New York Times reporter Trip Gabriel was clearly smitten with Richard Ojeda, a Democratic congressional candidate in West Virginia, who rose out of the Times-supported teachers strikes in that state. The gushing headline matched the story’s enthusiasm: “How to Flip Coal Country? Ask the Democrat in Combat Boots.”
Ojeda is running against a Republican woman, Carol Miller, to fill outgoing incumbent Republican congressman Evan Jenkins’ seat, facts which aren’t at all made clear in this supposed news story. Gabriel was too busy arranging flattering vignettes for the Democratic candidate, like this scene-setter:
The woman in the Grateful Dead T-shirt approached the man in combat boots with the military haircut.
“Are you … ?” she asked hesitantly.
“Ojeda,” he confirmed.
“Thank you!” the woman gushed. “I’m a teacher.”
Richard Ojeda, who became the political face of a statewide teachers’ strike in West Virginia, posed for a selfie with the woman, Jennifer Renne, who teaches middle-school math.
An outspoken populist, Mr. Ojeda is running for Congress on a wave of labor activism thanks to voters like Ms. Renne, and he is doing surprisingly well as a Democrat in a district that President Trump won by nearly 50 points. Some Democrats see in him a model for how they can win in Middle American places where their party used to prevail, but has been decimated in the Trump era.

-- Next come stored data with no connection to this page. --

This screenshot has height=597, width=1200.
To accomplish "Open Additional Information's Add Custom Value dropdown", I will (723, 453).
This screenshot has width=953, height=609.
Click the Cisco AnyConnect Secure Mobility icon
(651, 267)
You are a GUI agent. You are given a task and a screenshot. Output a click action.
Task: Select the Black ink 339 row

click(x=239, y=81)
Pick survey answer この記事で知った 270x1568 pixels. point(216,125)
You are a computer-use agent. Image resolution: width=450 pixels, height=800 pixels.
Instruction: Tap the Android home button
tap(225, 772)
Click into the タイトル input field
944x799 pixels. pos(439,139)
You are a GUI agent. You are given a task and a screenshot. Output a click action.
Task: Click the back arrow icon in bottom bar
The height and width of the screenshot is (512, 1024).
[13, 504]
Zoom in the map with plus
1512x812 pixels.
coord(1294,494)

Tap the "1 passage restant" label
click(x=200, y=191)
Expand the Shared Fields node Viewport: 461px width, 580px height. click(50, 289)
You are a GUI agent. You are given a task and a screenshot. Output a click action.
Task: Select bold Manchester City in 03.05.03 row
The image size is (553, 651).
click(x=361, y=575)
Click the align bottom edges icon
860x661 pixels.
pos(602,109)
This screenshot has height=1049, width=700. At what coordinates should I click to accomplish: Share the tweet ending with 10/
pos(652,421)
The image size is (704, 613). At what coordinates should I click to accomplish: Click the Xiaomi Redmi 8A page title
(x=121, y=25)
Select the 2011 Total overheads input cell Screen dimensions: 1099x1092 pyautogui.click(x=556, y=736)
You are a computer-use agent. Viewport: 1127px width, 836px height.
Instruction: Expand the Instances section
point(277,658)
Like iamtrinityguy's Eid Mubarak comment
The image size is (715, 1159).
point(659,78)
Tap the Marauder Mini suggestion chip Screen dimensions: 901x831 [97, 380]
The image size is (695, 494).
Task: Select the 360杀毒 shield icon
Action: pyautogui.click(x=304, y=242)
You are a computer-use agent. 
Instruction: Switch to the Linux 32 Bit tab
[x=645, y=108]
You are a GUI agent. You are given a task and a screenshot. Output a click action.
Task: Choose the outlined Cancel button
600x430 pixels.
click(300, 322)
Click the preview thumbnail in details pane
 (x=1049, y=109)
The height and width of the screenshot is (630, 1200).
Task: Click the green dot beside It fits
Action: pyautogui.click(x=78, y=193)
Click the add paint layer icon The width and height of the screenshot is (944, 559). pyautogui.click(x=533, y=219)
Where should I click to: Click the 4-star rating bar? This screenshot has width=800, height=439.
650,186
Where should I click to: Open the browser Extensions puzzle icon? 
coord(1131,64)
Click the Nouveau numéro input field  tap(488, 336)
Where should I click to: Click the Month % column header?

Gabriel conscientiously weaved State Sen. Ojeda’s biography:
Mr. Ojeda’s encounter with Ms. Renne, 44, took place in the smoky, windowless bar of an American Legion post -- hardly a bastion of progressivism, but a natural place to find Mr. Ojeda, a former Army paratrooper.
And oh by the way, he’s running against a female Republican in a red state. But for now at least, "Democrat" trumps feminist political gains.
Whether Mr. Ojeda is a template for Democrats in other states or a charismatic figure whose appeal is unique to West Virginia is an open question. The enthusiasm of one supporter, Betty Thompson, 72, a substitute teacher from Lincoln County, transcended partisan labels. “Is he a Democrat or a Republican?” Ms. Thompson asked, uncertain of the answer. “I’d vote for him no matter what.”
....
Even more than for his politics, Mr. Ojeda is known for his big personality, with a gung-ho idea of leadership and a rousing speaking style. He is George Patton with an Appalachian twang and minus the profanity.
Gabriel eventually found a cup of cold water to dash lightly over the fiery partisan coals of his Ojeda flattery.
For all his momentum, though, most nonpartisan analysts still rate Ms. Miller, 67, as the favorite in the race. She has ties to the state’s business community, including her husband’s family auto dealerships, and her personal wealth could let her drown out Mr. Ojeda on television in the homestretch of the campaign.
The Times is still leaning hard on the teachers’ strikes that hit several states a few months ago.
Mr. Ojeda’s greatest advantage may be simply that there are teachers or relatives of teachers everywhere.
The school walkout that erupted over nine days in late winter, when striking educators and support personnel flooded the Capitol and the Republican governor and Legislature capitulated, has scrambled assumptions about politics in West Virginia. A longtime state senator who had accused strikers of holding children “hostage” was defeated in a Republican primary in May by a rival who pulled in union donations.
Jane Baumgardner, a retiree in Huntington, said she was uncertain about either candidate in the Third District race until she remembered that her daughter, a school counselor, had told her she loved Mr. Ojeda. Ms. Baumgardner said she would vote for him as well.
Gabriel concluded with optimism from financial adviser Joe George:
Mr. George is a Republican, but in his view, Mr. Ojeda has a good chance to win. “He took the fight to the legislators, and the teachers got a well-deserved raise,” he said. “He seems to be the champion of the people right now.”
Gabriel also couldn’t contain his enthusiasm about a (failed) Democrat in an April 2017 story he cowrote, “Georgia’s Long-Silent Liberals Come Out for a Congressional Race.” That story and this one make up just a small segment of the paper’s collage of Times profiles of "charismatic" Democratic candidates the paper clearly hopes will help Democrats win Congress back in 2018.